The extension of fixed recoverable costs is likely to come into effect from next April, it has emerged.

Officials at the Ministry of Justice have confirmed to various sources that April 2023 is now the intended start date for the change, subject to Civil Procedure Rule Committee agreement.

The government intends to impose fixed recoverable costs (FRC) across the fast-track and in most money cases worth up to £100,000.

The reforms largely mirror the recommendations of Sir Rupert Jackson from 2017, and include new rules on penalising delays in the resolution of cases, with an uplift where a Part 36 offer has been beaten or one party has engaged in ‘unreasonable behaviour’.

There had been speculation that the extension could be implemented as soon as October this year, but that appears to have been premature. Practitioners will now start adjusting their business model with around a year until implementation.

Meanwhile, the MoJ has published a new consultation to consider how to ensure those parties or witnesses who are classed as vulnerable are not disadvantaged if their cases are within the scope of FRC.

The issue was highlighted by the Civil Justice Council in 2020. leading to changes in the CPR to allow for additional protections for vulnerable parties and witnesses.

While it remains the MoJ position that it is not appropriate to define vulnerability further, ministers accept there can be clearer explanation of the circumstances in which it can lead to an increase in fixed costs.

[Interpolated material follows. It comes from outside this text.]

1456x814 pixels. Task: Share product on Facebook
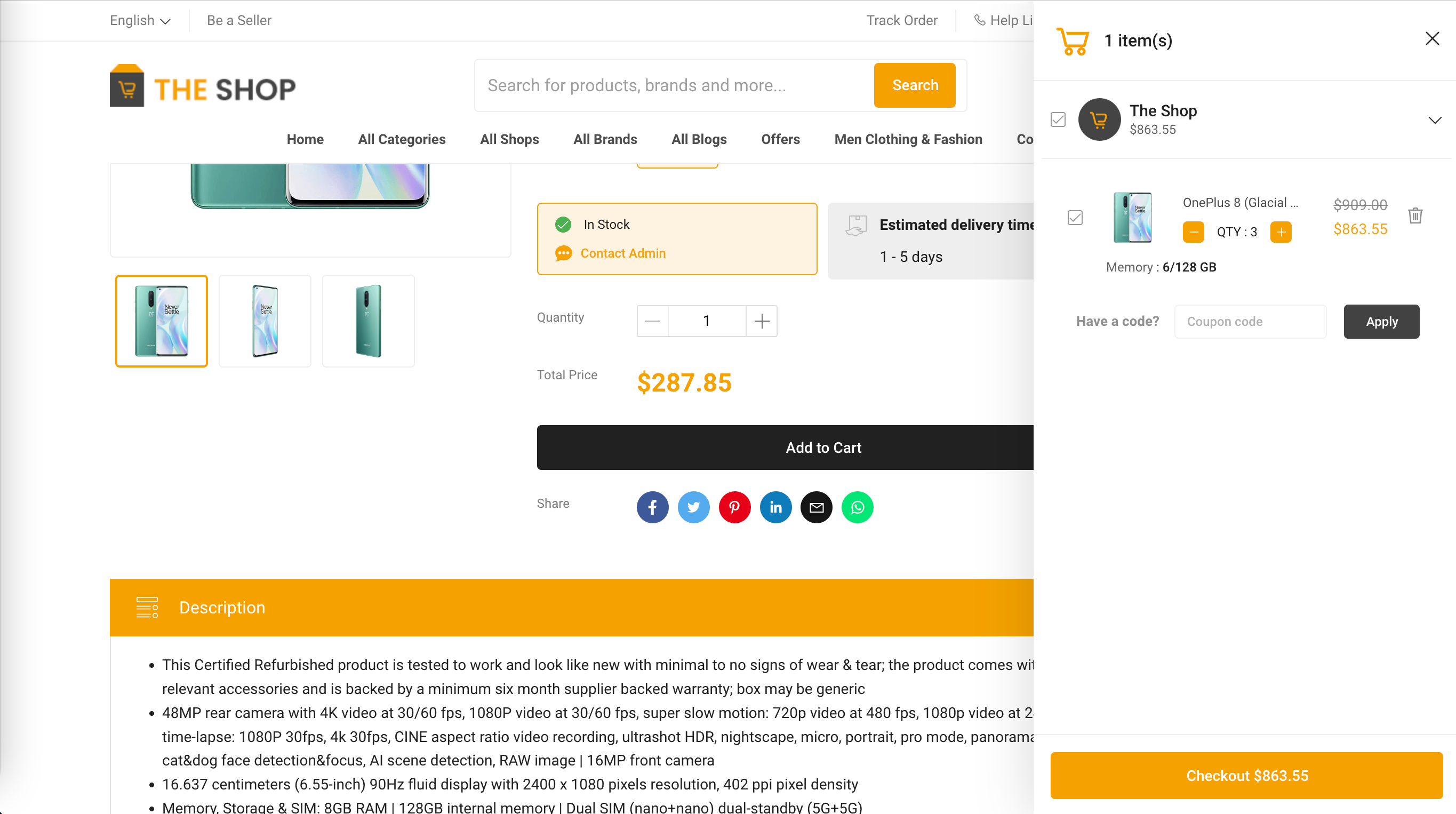point(652,507)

The consultation document states: ‘FRC are not intended to reflect the precise costs of every case, and there is an inevitable element of "swings and roundabouts". While there will be many cases where vulnerability is an issue and may require extra work compared with an average case, the vulnerability in itself does not automatically generate exceptional extra work to require an uplift.

‘It will depend in part on the vulnerable person (the extent of vulnerability) and in part on the claim and the extent to which the vulnerability affects the pursuit or defence of that claim.’

The MoJ proposes to give judges discretion to determine whether the vulnerability of those involved has required extra work which would justify additional costs. This process would allow for a 20% uplift and would only apply retrospectively – so judges need to be satisfied that extra work has been incurred, not that it may need to be.